Input for this task:
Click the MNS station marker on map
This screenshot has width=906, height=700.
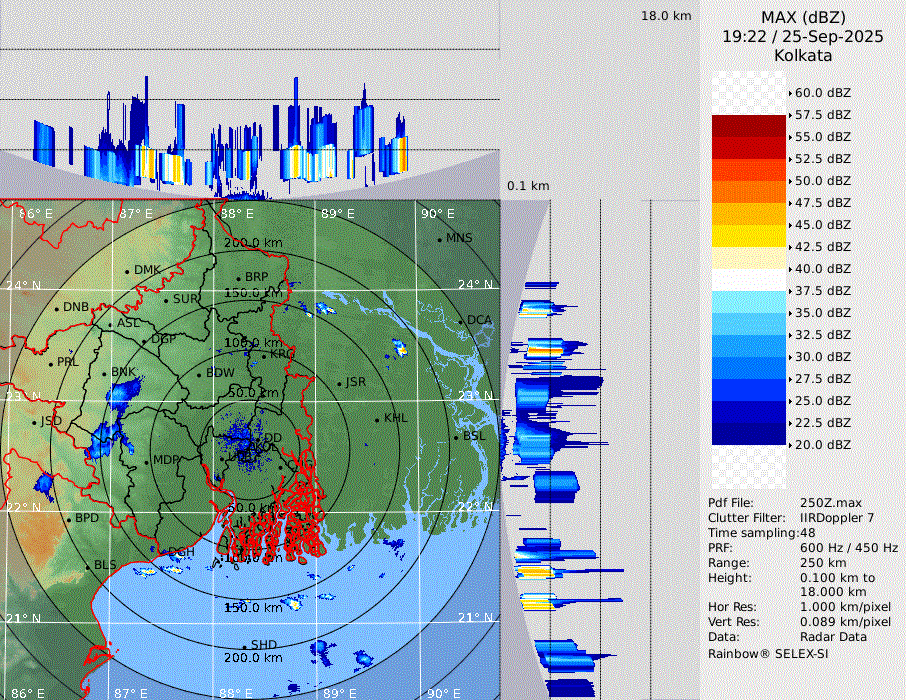439,239
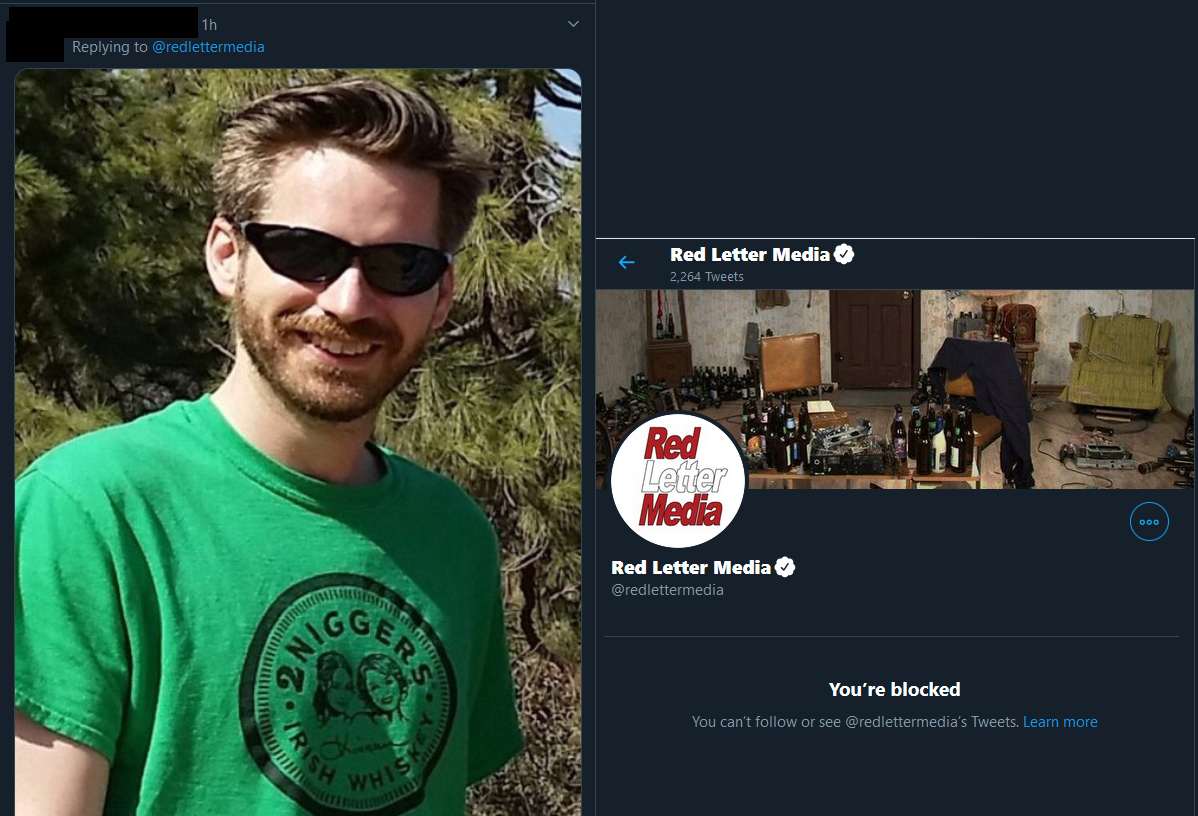The height and width of the screenshot is (816, 1198).
Task: Click the 1h tweet timestamp
Action: point(209,25)
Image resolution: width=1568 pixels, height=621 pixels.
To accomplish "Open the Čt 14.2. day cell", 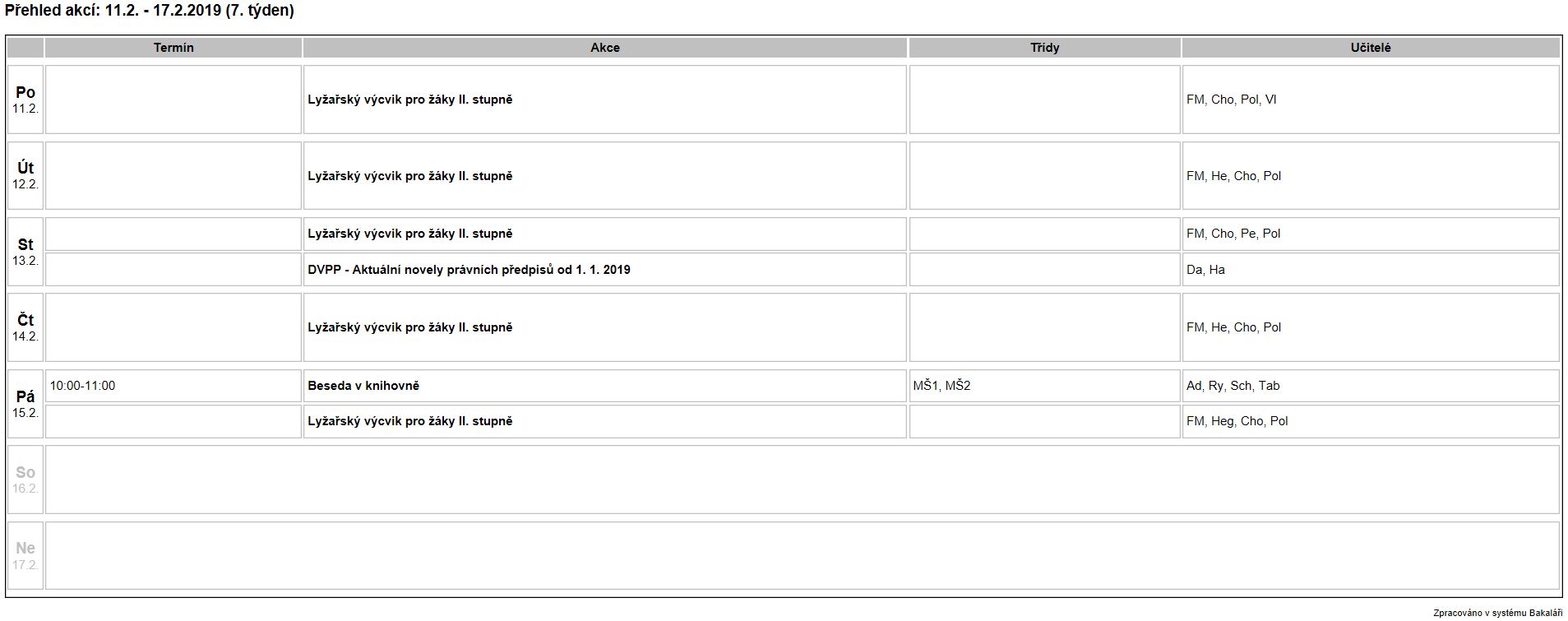I will [25, 327].
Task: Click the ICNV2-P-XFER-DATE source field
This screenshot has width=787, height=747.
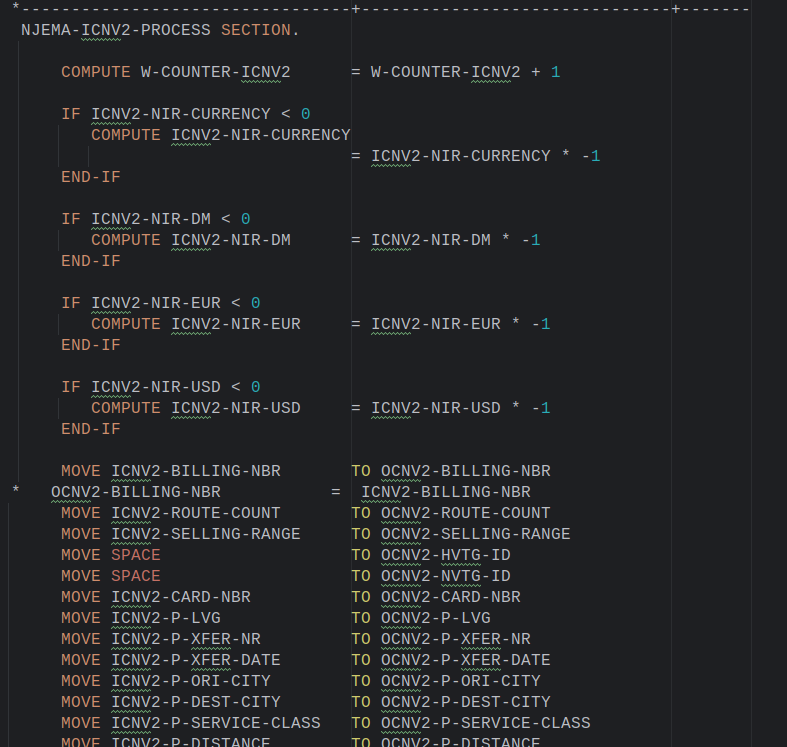Action: (195, 660)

Work to be completed:
Above are the records; set down exactly the lines from the line containing "Task: Click the ICNV2-P-XFER-DATE" through their last line, leaving every picture out.

Written solution:
Task: Click the ICNV2-P-XFER-DATE source field
This screenshot has width=787, height=747.
Action: (195, 660)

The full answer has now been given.